Like every other day in my life ... [31 July 2003|10:59 am]
Axver
[Current Mood |Hate (towards illness)]
[Current Music |'In A Little While' by U2]

... today is a day on which I am alive. Just thought I'd point that out. Or maybe I'm dead. Some days I like to say I am, just for the fun of it. Or maybe I'm the undead. Eh, enough of that.

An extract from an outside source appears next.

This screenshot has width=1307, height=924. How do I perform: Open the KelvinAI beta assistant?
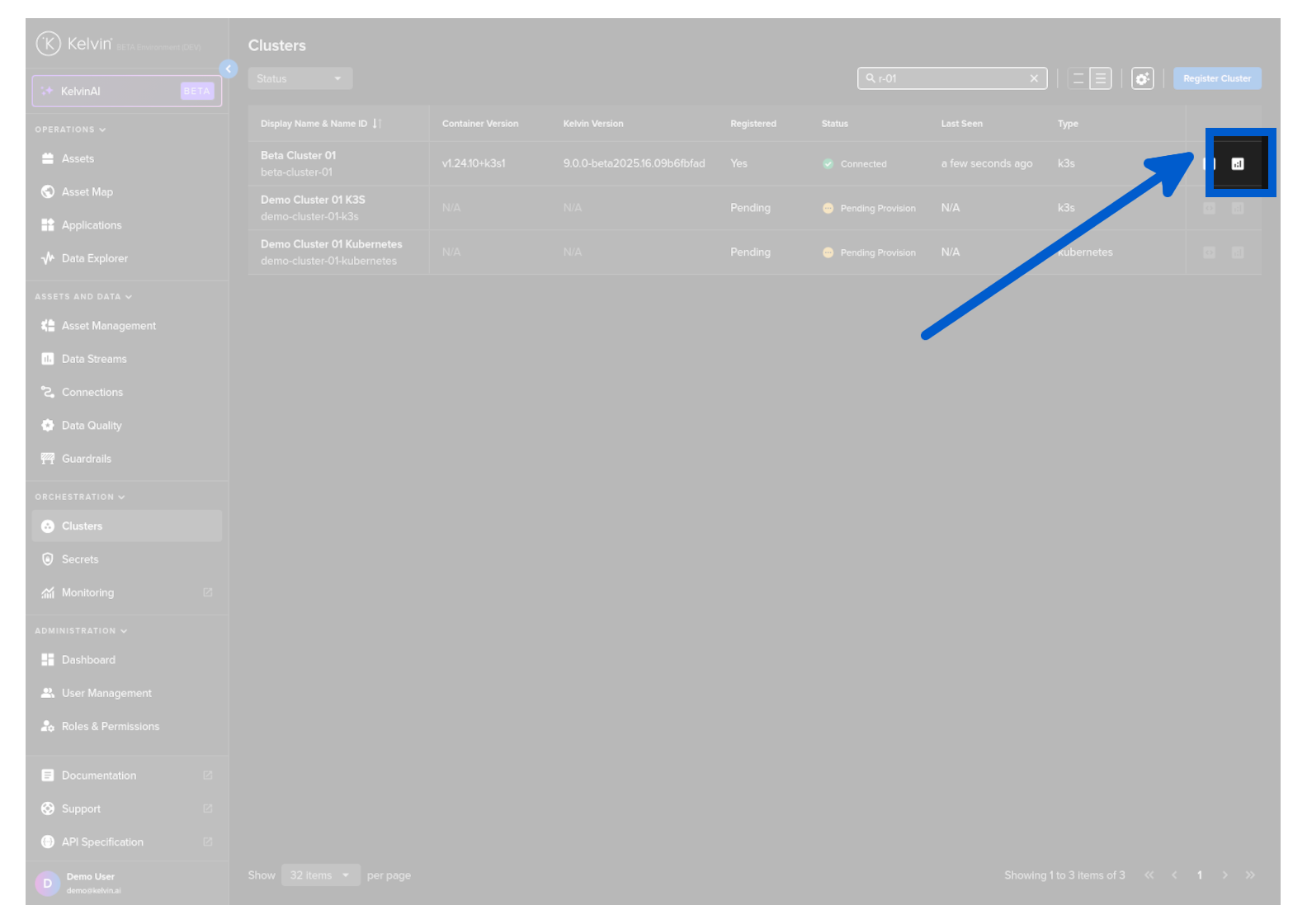(126, 92)
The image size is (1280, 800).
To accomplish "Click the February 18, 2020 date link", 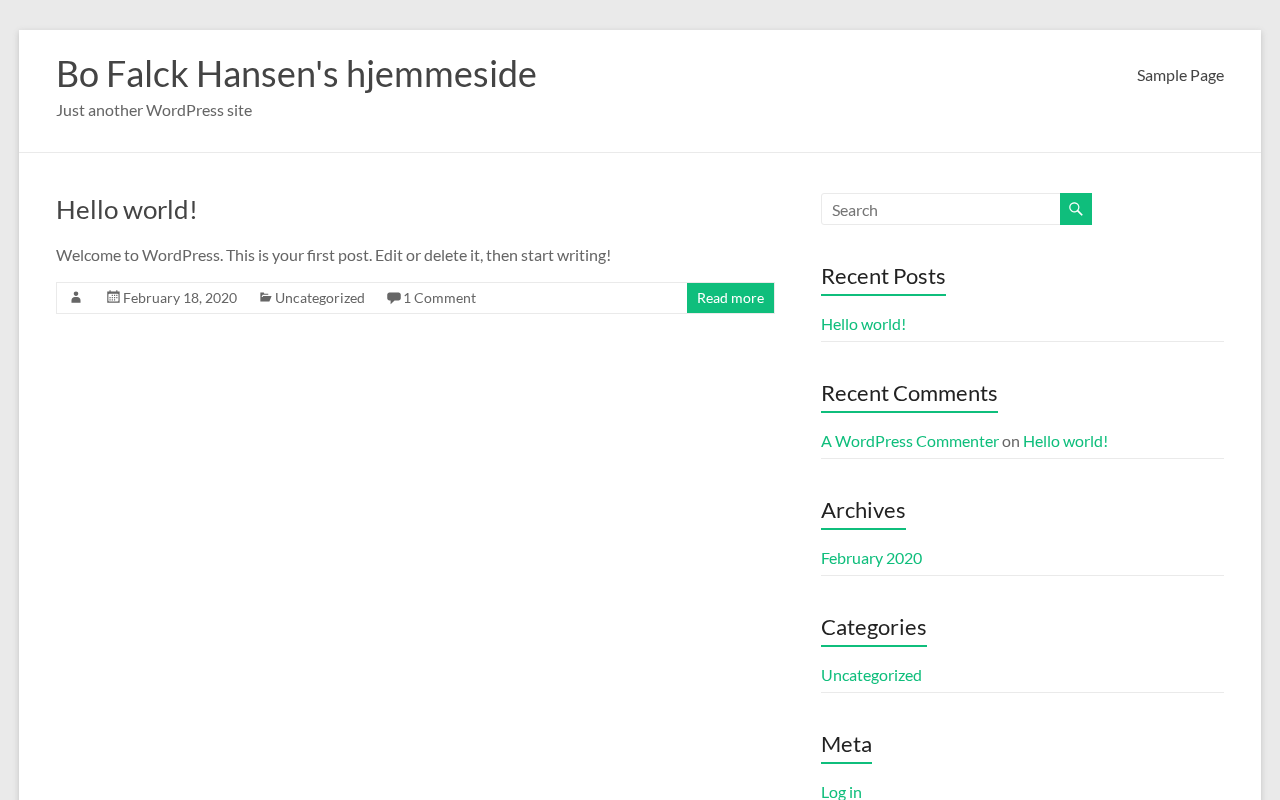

I'm ill. I feel better than I felt yesterday, and I might have been able to cope at school, but I still feel ill and this fact pisses me off greatly. Come the weekend, I would've been ill for two freaking weeks, and not with something critical or dire, but just some stupid pathetic winter-y cold. This annoys me and I feel like such a freaking attention seeker for some reason. Grr. *bashes illness into a coma*

Why is it that every time I think of listening to more music, music other than U2, U2's music either suddenly becomes extremely meaningful to my life, or I discover something fantastically new about them again? I put on the All That You Can't Leave Behind CD last night ... and I'm still listening to it. It just feels so new, so good, so not-like-the-other-U2-CDs-I'd-been-listening-to. I'm even coming to like Wild Honey a bit, although I simply cannot get into Grace. U2 always seems to reinvent themselves ... listening to ATYCLB in some ways is like listening to a different band than the one that did Pop or Achtung Baby or The Joshua Tree or War. Why get into other bands when there's this one that seems like multiple bands in one? Yes, I am still going to stick to the idea of getting out there and listening to other music, don't worry about that. Just not right now. Soon. Yes, soon.

Oh, by the way, Nineteen Eighty-Four by Orwell is GENIUS. I love this book.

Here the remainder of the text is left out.